*Given instruction*: Retype the records that begin at the line containing "You are a computer-use" and end after the line containing "Instruction: Select Maritine", including both of those lines, and reproduce nothing else.

*Raw data*:
◆ ◆ ◆ ◆ ◆

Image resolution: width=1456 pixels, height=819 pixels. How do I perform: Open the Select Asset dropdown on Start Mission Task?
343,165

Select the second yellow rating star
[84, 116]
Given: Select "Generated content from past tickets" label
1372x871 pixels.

◆ ◆ ◆ ◆ ◆

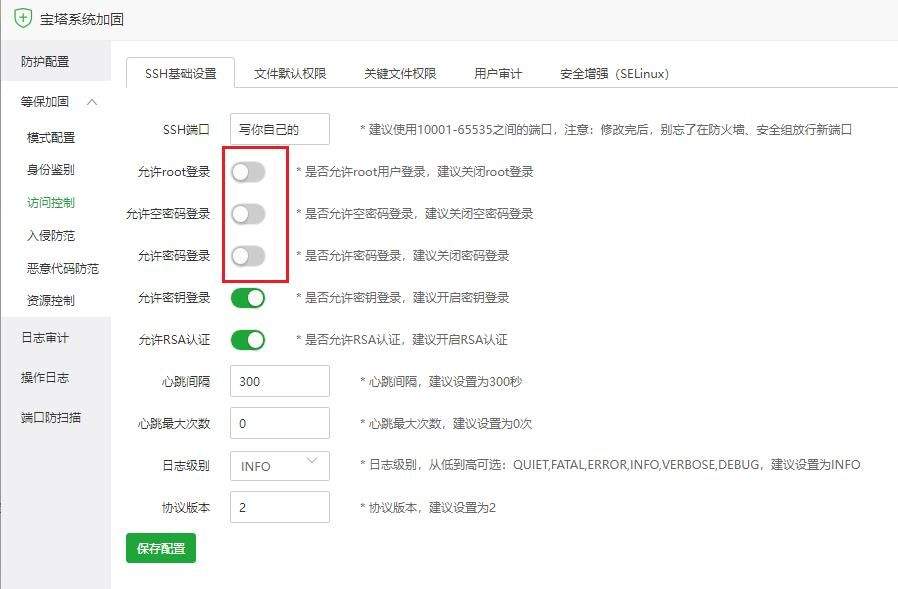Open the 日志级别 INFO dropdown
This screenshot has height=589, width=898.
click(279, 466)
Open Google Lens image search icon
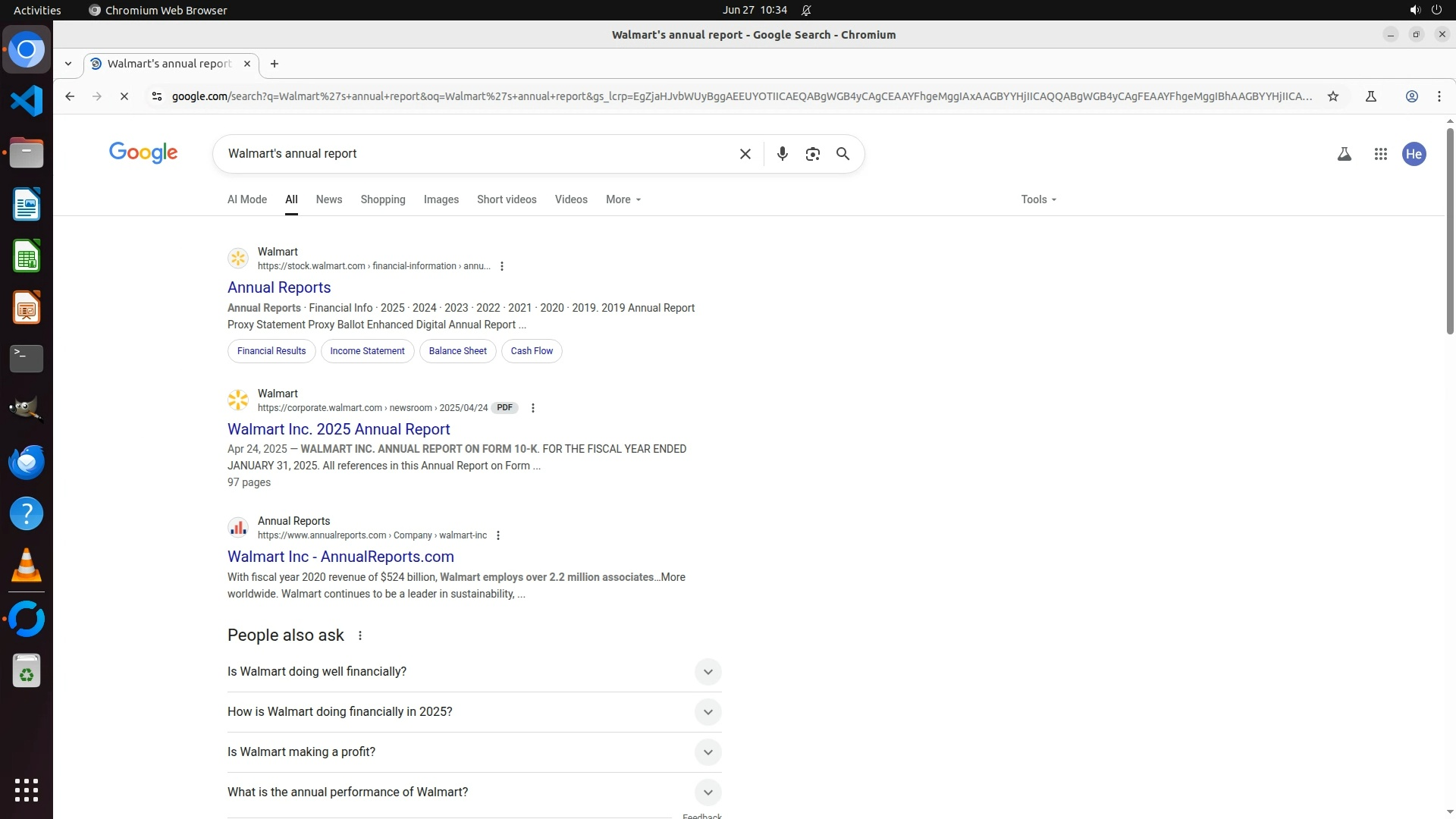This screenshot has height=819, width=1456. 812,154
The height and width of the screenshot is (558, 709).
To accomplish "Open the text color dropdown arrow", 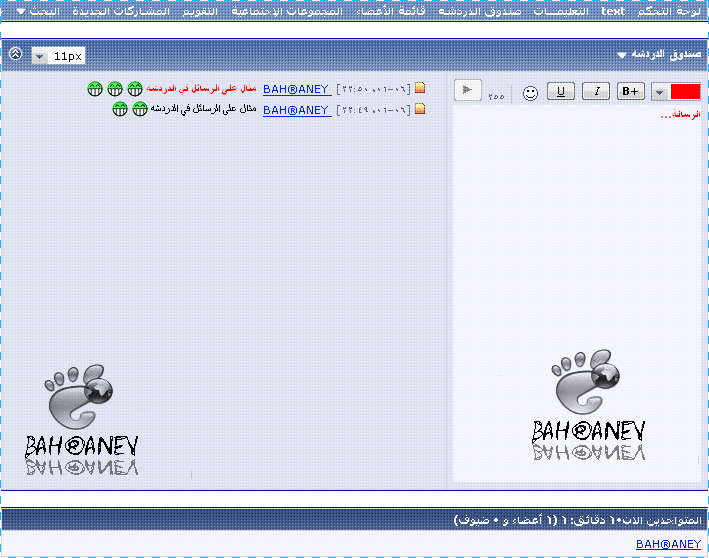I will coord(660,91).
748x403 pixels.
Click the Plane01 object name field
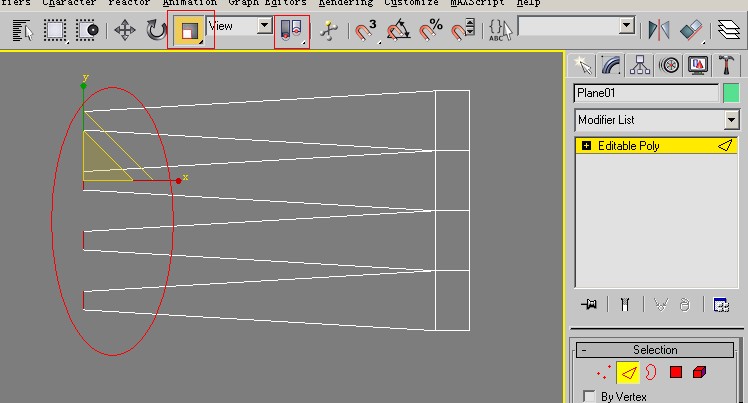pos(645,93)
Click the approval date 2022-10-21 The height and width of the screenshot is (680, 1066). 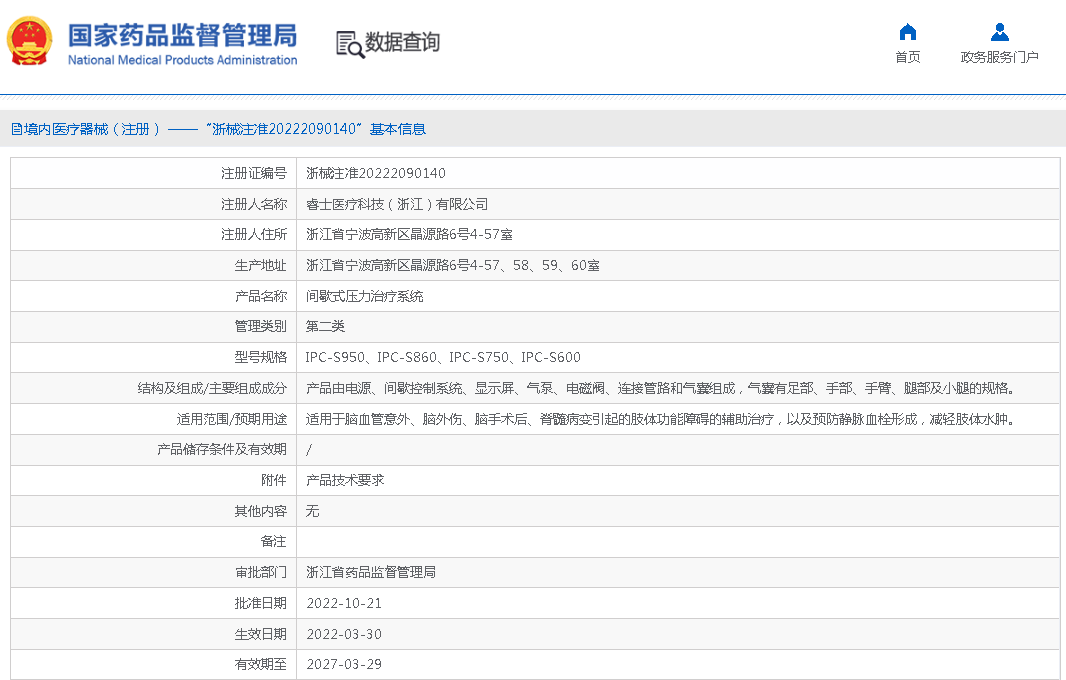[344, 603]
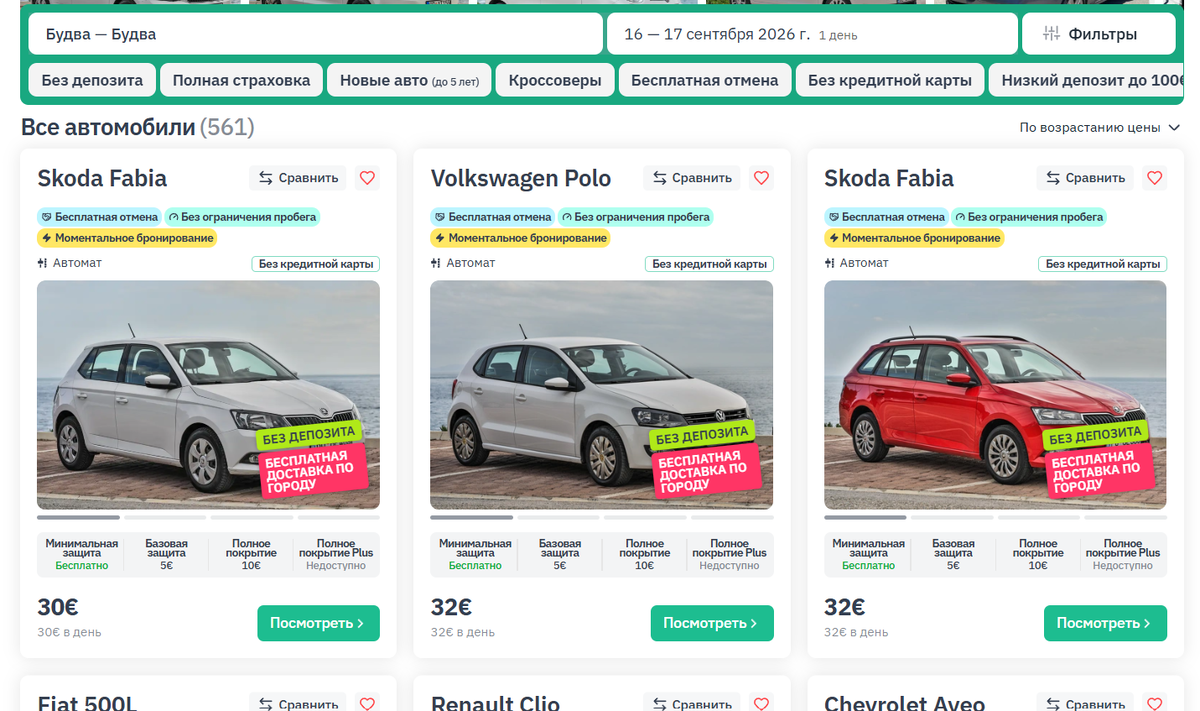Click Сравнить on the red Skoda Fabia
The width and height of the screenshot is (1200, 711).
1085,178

◆ ◆ ◆ ◆ ◆

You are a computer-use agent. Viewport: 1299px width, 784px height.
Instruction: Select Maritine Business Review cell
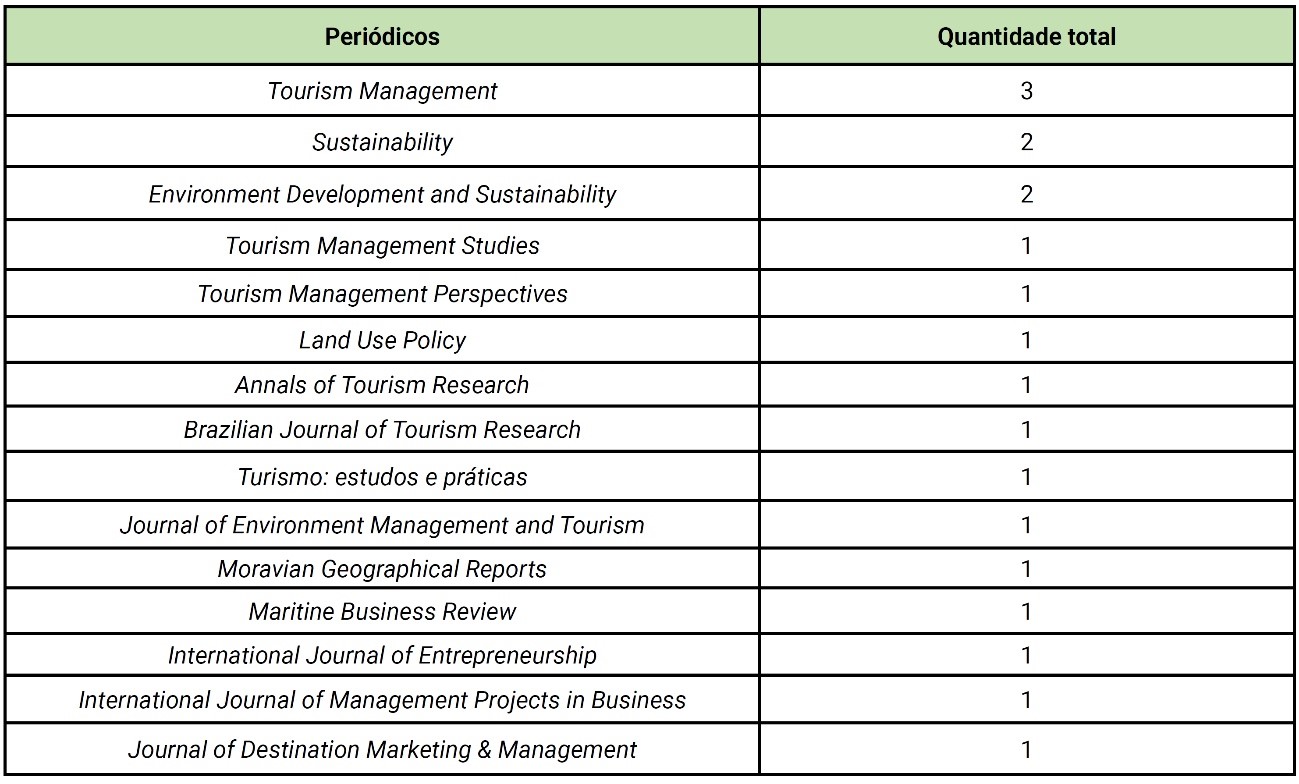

◆ ◆ ◆ ◆ ◆

*Response to the task*:
You are a computer-use agent. Viewport: 1299px width, 784px height.
Instruction: Select Maritine Business Review cell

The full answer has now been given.